About this task:
Copy each line of the listing below exactly and drop the images.

Material for this exercise:
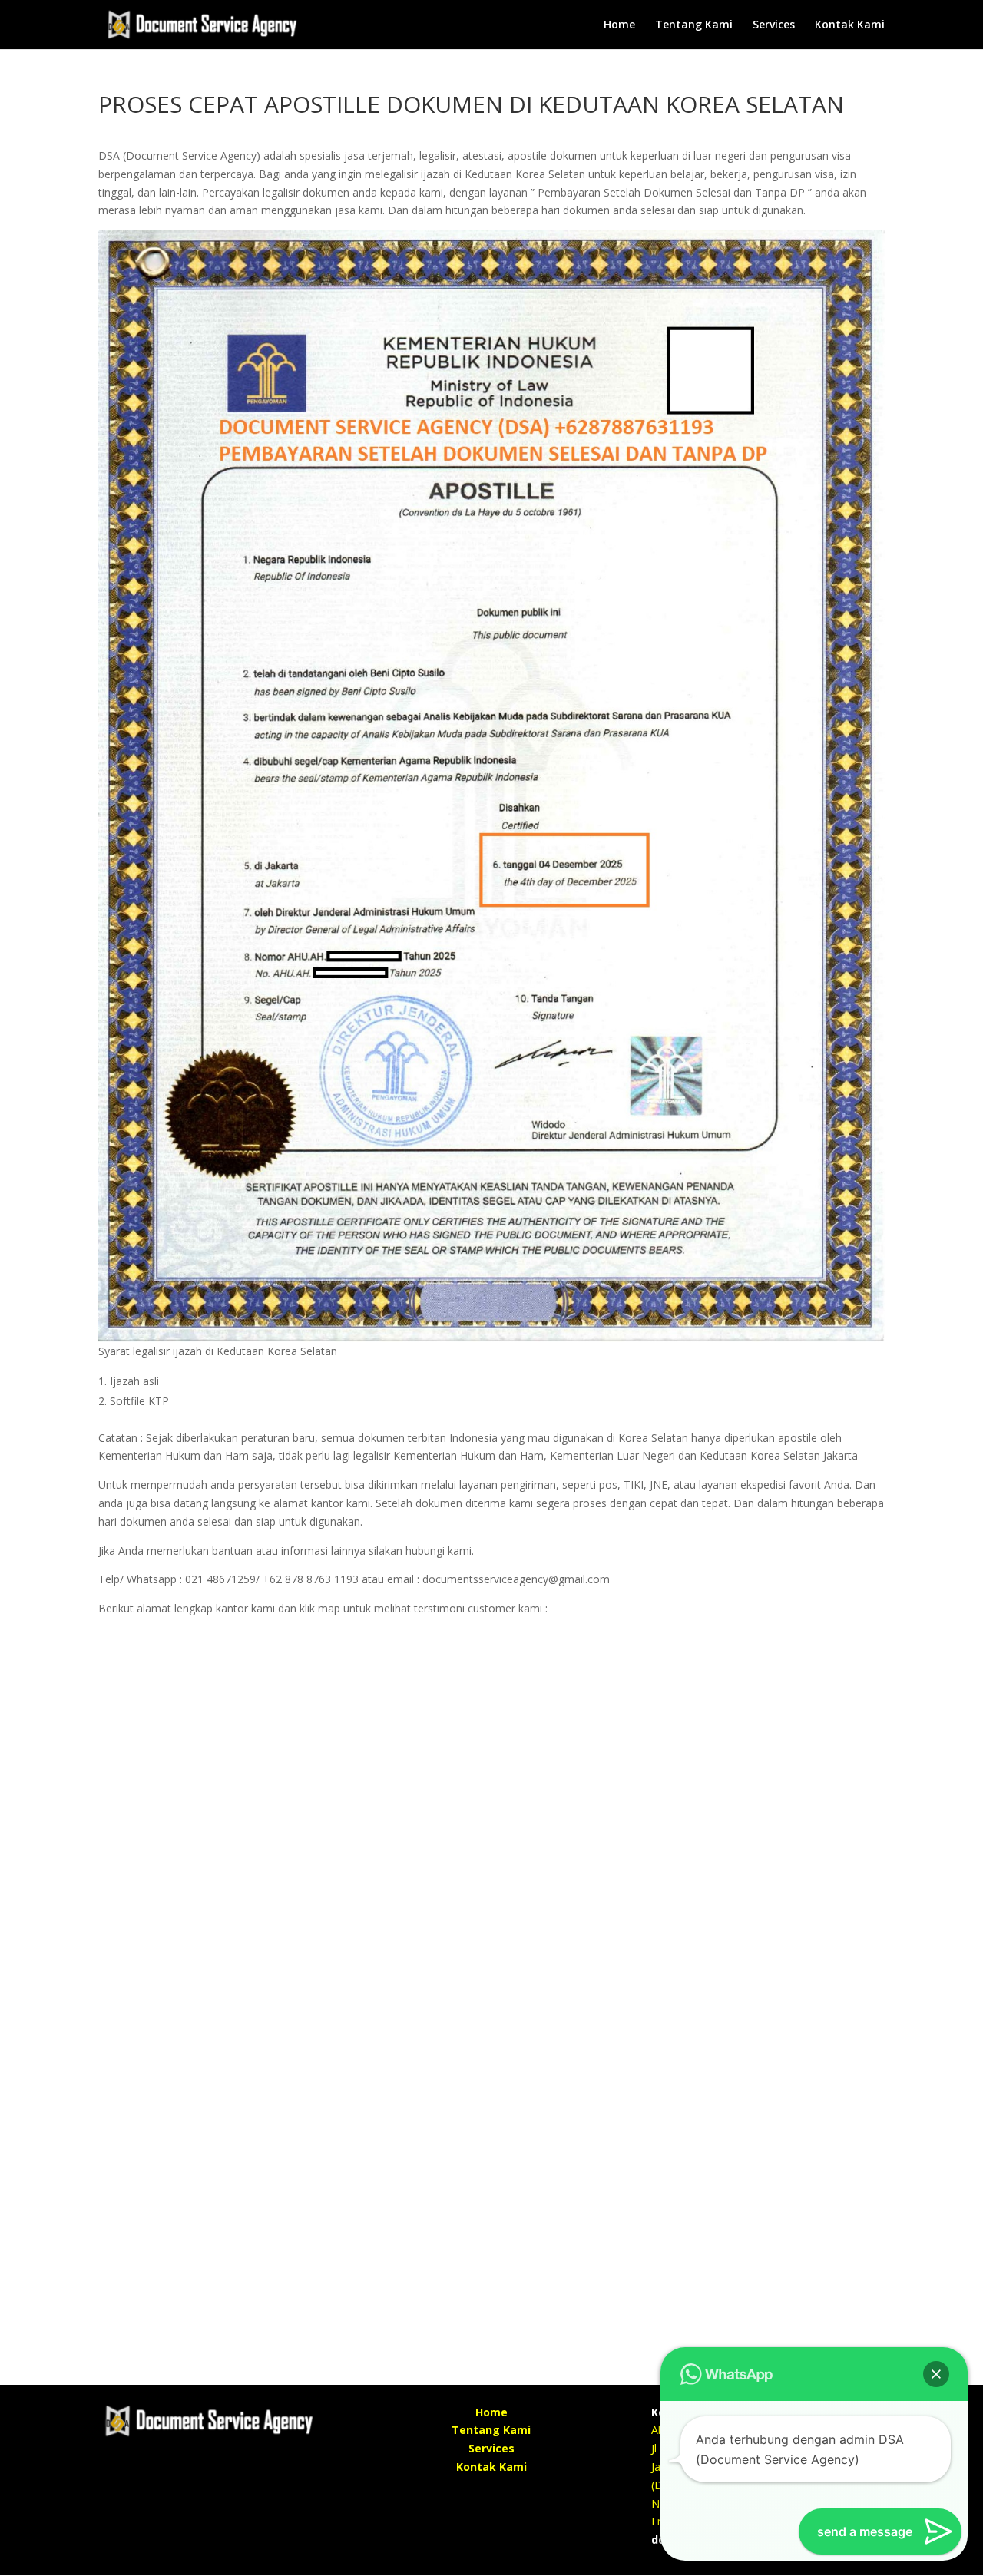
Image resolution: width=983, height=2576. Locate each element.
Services (774, 25)
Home (619, 25)
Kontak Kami (850, 25)
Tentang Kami (694, 25)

Answer section:
Image resolution: width=983, height=2576. Locate each element.
Services (774, 25)
Home (619, 25)
Kontak Kami (850, 25)
Tentang Kami (694, 25)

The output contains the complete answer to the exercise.